The Associate Wizard (developed by Microsoft) is one example of software that helps a crime analyst create a data mining model using the Microsoft Association Rules algorithm. Such mining models are particularly useful for creating recommendation systems. How this works is that the Microsoft Association Rules algorithm scans a data set comprised of transactions or events, and finds the combinations that frequently appear together.There can be many thousands of combinations, but the algorithm can be customized to find more or fewer, and to retain only the most probable combinations.
This kind of association analysis can potentially be used to address several problems, including predicting who is likely to commit certain crimes and when these crimes might take place. Association rule mining can be used to generate rules from a crime data set based on the frequent occurrence of patterns to help lead to recommendations for preventive action. But, in general, discovering association rules helps investigators to recognize mutual implications among criminal occurrences.
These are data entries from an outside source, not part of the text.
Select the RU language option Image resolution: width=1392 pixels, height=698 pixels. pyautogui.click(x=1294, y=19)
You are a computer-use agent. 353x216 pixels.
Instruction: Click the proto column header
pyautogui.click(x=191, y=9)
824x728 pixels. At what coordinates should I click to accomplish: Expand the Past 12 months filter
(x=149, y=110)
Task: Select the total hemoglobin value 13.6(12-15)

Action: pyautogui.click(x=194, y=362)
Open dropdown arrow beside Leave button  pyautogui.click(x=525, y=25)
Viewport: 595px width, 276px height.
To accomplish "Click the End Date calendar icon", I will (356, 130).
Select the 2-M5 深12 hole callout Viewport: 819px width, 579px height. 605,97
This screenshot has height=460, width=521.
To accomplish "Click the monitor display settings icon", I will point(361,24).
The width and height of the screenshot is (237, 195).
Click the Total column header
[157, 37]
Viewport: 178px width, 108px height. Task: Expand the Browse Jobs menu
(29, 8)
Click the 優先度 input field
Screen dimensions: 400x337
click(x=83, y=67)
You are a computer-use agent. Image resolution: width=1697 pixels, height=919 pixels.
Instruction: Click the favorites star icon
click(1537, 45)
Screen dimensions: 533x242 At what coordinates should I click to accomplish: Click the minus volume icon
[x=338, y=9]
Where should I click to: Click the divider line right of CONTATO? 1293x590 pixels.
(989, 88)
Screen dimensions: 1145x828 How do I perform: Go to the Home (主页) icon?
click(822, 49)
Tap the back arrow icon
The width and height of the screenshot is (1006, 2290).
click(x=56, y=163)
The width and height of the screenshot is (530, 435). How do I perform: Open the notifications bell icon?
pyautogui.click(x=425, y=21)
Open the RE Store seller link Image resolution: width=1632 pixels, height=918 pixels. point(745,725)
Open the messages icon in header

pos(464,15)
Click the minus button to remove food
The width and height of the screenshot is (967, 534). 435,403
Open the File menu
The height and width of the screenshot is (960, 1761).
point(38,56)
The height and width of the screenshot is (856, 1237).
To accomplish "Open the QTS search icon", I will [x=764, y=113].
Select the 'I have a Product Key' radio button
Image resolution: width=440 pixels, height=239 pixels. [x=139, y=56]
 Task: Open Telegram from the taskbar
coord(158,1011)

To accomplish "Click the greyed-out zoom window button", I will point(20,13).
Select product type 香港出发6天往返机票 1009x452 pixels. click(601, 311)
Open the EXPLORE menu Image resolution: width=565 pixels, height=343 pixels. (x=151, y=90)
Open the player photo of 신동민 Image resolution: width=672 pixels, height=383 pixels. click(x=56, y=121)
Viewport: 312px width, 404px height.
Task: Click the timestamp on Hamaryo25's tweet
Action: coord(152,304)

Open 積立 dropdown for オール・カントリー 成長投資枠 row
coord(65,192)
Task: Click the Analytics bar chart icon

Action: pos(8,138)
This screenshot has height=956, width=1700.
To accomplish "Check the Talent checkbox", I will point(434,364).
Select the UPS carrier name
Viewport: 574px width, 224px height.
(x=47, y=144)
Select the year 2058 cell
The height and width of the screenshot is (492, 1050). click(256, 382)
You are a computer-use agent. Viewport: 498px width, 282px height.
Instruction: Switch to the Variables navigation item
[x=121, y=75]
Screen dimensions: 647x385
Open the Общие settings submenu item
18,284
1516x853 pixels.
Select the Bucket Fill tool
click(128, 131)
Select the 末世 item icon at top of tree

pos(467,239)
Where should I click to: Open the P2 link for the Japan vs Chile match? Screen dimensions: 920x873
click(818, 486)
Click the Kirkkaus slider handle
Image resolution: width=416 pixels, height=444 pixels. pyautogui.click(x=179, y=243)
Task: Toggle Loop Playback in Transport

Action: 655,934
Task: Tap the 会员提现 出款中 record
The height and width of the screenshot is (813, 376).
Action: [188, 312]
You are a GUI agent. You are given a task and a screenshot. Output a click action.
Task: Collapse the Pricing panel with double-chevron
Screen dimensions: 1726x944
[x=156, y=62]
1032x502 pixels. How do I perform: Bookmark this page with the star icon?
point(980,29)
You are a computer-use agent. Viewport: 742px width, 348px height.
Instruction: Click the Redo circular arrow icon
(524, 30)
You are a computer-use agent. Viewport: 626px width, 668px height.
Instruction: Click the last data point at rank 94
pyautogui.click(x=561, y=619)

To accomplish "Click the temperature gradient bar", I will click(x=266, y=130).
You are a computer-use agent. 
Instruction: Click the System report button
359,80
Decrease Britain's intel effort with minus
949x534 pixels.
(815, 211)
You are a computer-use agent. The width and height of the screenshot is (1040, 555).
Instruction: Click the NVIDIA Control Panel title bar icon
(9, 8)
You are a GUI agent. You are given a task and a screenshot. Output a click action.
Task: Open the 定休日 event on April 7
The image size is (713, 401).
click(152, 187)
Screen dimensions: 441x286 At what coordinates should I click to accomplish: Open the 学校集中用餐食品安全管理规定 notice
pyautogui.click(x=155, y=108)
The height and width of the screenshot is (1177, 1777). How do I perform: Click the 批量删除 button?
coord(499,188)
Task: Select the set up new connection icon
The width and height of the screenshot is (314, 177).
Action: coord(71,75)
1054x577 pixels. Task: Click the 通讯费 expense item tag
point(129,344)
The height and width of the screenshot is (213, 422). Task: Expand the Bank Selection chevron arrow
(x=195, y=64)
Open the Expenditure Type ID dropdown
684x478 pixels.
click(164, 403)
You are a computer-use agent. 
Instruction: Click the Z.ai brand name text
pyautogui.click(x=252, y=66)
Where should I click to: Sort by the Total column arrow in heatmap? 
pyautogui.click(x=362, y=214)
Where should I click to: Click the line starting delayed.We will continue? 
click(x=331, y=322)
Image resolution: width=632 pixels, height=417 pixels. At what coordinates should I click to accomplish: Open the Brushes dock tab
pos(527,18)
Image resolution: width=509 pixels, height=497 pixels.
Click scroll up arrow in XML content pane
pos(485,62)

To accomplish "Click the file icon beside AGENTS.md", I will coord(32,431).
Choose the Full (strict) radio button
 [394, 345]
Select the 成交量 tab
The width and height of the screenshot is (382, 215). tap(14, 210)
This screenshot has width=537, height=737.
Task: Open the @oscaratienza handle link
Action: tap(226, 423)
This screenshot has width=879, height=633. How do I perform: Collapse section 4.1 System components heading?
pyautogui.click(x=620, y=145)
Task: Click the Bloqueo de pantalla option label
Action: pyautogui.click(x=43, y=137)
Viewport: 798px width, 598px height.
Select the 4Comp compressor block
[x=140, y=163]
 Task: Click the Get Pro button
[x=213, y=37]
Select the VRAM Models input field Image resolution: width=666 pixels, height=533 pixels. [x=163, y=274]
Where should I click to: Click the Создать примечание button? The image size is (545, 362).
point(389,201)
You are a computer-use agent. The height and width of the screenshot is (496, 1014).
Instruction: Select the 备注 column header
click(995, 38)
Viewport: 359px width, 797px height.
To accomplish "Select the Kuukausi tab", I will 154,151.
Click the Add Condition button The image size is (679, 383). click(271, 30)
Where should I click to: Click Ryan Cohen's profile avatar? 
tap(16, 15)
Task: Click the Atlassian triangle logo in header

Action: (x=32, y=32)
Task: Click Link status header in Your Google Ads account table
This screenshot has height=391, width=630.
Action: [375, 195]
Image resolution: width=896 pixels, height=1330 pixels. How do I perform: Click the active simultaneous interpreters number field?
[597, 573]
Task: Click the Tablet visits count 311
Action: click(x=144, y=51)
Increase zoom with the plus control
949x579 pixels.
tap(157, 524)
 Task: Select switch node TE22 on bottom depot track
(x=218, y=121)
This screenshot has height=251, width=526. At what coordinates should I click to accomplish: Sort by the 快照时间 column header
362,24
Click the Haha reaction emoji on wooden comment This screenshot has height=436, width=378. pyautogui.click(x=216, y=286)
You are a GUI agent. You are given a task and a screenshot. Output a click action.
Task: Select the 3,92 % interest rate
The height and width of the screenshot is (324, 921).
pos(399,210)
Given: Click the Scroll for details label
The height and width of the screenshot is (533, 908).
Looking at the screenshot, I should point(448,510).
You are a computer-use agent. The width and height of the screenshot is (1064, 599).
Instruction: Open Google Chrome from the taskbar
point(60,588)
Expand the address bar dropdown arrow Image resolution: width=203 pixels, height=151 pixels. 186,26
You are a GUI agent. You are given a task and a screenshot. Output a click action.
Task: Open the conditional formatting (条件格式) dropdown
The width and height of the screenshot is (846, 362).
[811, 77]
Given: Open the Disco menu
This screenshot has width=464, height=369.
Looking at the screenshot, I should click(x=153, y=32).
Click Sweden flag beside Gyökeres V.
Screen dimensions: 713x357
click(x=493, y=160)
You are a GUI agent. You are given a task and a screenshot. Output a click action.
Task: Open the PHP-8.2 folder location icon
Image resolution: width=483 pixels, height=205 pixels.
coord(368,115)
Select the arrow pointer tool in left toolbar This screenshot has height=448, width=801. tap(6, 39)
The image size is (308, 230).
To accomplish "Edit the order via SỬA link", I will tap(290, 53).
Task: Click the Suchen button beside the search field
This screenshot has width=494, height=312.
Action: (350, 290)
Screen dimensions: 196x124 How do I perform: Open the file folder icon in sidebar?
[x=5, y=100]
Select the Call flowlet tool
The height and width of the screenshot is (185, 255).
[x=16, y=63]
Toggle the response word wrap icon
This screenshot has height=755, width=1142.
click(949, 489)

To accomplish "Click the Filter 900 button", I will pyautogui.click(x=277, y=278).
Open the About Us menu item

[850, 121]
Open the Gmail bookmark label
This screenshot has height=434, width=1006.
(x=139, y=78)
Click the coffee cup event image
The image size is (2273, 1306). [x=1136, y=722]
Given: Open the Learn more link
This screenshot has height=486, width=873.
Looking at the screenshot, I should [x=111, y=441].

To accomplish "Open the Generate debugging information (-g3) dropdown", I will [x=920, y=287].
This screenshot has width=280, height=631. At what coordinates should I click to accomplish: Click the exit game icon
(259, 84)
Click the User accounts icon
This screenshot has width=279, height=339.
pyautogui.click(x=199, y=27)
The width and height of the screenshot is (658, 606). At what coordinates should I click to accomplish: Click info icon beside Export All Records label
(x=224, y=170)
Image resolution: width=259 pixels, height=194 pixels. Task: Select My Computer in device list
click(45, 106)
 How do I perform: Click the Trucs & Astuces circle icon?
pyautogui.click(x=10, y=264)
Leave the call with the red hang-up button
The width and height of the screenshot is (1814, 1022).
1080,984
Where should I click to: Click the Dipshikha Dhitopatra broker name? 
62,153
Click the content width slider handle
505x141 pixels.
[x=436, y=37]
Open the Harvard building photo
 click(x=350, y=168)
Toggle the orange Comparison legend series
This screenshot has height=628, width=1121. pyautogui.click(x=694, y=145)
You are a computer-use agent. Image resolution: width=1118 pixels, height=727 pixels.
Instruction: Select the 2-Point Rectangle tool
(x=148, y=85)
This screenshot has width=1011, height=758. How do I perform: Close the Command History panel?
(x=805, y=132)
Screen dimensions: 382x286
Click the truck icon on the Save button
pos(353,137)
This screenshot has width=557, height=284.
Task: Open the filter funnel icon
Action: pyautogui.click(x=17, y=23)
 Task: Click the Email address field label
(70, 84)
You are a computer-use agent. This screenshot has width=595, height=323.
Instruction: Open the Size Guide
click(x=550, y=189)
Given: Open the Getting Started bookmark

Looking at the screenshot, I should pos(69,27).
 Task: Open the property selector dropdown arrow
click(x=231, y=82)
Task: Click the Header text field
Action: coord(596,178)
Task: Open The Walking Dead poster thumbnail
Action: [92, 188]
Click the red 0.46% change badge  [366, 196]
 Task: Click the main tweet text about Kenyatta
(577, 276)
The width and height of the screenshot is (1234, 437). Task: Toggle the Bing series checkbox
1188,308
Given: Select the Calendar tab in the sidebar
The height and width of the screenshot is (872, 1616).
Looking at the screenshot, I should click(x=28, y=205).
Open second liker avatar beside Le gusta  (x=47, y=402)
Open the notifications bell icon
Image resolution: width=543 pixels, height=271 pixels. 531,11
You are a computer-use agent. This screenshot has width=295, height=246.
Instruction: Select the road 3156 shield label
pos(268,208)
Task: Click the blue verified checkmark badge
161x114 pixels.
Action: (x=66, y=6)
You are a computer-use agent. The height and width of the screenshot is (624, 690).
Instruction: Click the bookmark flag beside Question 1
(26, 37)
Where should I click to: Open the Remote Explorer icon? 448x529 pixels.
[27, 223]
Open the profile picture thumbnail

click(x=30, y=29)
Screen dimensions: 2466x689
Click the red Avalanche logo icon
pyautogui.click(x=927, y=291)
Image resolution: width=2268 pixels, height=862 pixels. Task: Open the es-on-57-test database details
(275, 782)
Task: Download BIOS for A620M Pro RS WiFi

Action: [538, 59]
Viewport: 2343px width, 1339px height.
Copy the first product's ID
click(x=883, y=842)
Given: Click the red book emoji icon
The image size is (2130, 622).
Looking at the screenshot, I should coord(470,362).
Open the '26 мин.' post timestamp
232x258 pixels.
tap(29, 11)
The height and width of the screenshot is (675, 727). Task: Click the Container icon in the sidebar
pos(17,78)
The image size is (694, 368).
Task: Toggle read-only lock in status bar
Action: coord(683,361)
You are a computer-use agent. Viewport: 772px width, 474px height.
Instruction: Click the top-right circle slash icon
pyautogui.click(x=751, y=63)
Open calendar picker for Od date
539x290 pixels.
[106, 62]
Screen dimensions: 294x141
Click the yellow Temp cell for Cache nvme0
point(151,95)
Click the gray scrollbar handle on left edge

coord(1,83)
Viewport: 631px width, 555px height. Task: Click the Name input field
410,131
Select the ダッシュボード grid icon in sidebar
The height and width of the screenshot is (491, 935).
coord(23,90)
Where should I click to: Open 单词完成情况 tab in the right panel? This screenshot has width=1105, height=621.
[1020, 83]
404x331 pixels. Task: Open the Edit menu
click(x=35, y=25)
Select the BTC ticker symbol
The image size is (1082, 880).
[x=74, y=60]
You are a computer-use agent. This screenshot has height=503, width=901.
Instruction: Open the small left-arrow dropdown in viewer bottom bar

Sequential pattern mining is a data mining approach that is concerned with finding statistically relevant patterns between data examples where the values are delivered in a sequence.There are several key traditional computational problems addressed within this field.These include building efficient databases and indexes for sequence information, extracting the frequently occurring patterns, comparing sequences for similarity, and recovering missing sequence members. In general, sequence mining problems can be classified as string mining, which is typically based on string processing algorithms, and itemset mining, which is typically based on association rule learning. String mining has to do with understanding the sequence in a data set, identifying individual regions or structural units within each sequence, and then assigning a function to each structural unit. Itemset mining is used for discovering regularities between frequently co-occurring items in large transactions. For example, by analyzing the records of parolees, a rule can be produced that reads, “If a parolee finds a full-time job within one month of being released from prison, he or she is likely to keep his/her appointments with his/her parole officer.”
Frequent sequence mining is used to discover a set of patterns shared among objects that have a specific order between them. For instance, a retail shop may possess a transaction database that specifies which products were acquired by each customer over time. In this case, the store may use frequent sequence mining to find that 40% of its customers who bought the first volume of Lord of the Rings came back to buy the second volume a month later. This kind of information may be used to support directed advertising campaigns or recommendation systems. In criminal justice, frequent sequence mining could help to determine the interval between certain types of crimes and the sequence of criminal offenses by offenders involved in burglary. (The question to be asked and, it is hoped, answered by the crime analyst might be, after a home break-in during which a violent crime occurred, what other crimes occurred, in what sequence, and with what time lapse between those offenses?) In effect, a huge number of possible sequential patterns are hidden in databases, and it is the job of crime analysts to mine those sequential patterns.